SUPPLIED PASSAGE
Start of Block
A ruckus over noise happened in my neighborhood several years ago. The good citizens of West University Place and Bellaire banded together to prohibit train engineers from leaning on their horn as they pass through the two communities.
After jumping through legal hoops and installing special safety equipment, a “Quiet Zone” was established and trains now roll silently through West U and Bellaire.
I live a pitching wedge from the tracks. Those insanely loud and completely unnecessary train horns, in the immortal words of Jerry Lee Lewis, shook neighbors’ nerves and rattled our brains. I thought my windows would shatter from the tremors caused by the horns.
Maybe when Houston was mostly farm land, train horns served a purpose. But there are very few cows or drunks sleeping on the tracks these days, and horns won’t stop idiots from playing chicken with trains.
End of Block
WORK ITEM
List every place name that appears in the passage about the train quiet zone.

Items from a data source
Start of Block
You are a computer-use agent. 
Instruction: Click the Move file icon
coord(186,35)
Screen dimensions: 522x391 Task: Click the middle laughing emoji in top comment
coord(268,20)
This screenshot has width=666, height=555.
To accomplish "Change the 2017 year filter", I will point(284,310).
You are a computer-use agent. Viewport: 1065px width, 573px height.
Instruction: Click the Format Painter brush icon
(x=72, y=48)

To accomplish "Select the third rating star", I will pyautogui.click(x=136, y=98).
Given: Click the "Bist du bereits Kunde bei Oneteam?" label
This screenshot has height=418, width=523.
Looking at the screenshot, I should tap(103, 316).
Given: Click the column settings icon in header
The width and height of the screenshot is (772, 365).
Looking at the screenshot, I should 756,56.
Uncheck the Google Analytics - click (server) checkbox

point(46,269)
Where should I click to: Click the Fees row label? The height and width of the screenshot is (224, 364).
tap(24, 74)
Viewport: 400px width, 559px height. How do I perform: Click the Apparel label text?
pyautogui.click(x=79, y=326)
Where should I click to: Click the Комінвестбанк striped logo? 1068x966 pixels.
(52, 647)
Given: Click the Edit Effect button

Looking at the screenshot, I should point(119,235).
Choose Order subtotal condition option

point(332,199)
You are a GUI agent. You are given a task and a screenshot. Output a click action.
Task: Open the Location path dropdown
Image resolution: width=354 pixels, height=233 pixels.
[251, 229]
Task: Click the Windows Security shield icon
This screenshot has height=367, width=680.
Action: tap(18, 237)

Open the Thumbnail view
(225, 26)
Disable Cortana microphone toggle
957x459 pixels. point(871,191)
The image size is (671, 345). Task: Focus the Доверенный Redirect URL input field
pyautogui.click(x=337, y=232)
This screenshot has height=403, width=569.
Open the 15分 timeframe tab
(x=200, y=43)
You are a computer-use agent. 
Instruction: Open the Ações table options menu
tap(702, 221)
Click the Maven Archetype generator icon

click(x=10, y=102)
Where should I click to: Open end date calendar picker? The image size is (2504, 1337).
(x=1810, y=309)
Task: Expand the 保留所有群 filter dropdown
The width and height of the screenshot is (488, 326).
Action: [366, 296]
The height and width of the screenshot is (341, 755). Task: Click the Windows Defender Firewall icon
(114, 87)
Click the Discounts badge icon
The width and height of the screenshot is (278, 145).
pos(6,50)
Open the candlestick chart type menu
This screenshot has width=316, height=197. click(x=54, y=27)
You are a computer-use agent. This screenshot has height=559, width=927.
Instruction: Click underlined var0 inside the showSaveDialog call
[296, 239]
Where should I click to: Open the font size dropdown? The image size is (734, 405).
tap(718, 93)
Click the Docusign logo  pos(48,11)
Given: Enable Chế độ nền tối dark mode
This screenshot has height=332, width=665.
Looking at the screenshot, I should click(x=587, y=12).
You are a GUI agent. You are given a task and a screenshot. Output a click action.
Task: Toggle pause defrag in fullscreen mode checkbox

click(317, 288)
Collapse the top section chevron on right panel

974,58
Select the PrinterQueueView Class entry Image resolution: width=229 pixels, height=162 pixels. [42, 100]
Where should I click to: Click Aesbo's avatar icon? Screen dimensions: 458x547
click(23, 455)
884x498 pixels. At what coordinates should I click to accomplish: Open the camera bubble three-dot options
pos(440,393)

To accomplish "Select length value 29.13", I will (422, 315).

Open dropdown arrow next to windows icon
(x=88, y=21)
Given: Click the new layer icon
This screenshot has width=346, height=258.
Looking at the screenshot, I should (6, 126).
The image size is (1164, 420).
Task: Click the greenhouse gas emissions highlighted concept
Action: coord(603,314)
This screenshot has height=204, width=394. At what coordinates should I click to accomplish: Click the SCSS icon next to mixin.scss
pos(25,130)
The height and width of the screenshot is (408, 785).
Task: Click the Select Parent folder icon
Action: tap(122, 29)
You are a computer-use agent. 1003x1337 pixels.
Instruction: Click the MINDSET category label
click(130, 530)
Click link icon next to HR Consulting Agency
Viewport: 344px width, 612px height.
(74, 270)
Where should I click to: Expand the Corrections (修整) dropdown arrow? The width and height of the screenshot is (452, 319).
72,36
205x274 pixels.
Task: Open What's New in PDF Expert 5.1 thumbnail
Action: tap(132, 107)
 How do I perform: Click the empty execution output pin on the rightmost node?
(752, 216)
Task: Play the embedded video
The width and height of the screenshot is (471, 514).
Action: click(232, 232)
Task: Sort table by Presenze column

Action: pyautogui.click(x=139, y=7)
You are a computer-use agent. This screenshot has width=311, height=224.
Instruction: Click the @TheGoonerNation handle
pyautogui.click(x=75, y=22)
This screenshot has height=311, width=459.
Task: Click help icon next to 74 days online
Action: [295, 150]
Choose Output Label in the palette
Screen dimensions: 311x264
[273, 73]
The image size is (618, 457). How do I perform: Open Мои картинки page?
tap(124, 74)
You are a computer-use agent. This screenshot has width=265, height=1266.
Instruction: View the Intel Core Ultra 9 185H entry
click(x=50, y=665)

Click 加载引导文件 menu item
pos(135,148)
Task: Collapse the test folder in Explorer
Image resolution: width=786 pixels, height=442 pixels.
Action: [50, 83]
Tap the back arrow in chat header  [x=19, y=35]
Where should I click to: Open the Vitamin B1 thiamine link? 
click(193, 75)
End of Block
SOLUTION TO THE PROBLEM
West University Place (also called West U), Bellaire, Houston